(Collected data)

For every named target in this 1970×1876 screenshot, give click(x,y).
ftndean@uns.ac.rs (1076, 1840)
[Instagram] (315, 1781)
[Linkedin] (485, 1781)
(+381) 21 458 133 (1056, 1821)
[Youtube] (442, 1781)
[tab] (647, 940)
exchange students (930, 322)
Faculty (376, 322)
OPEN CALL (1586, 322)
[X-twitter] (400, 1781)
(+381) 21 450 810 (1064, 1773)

_TASK REQUIREMENTS_. The answer must consist of all the entries, copied exactly.

_WRITTEN RESPONSE_.
For every named target in this 1970×1876 screenshot, give click(x,y).
ftndean@uns.ac.rs (1076, 1840)
[Instagram] (315, 1781)
[Linkedin] (485, 1781)
(+381) 21 458 133 (1056, 1821)
[Youtube] (442, 1781)
[tab] (647, 940)
exchange students (930, 322)
Faculty (376, 322)
OPEN CALL (1586, 322)
[X-twitter] (400, 1781)
(+381) 21 450 810 (1064, 1773)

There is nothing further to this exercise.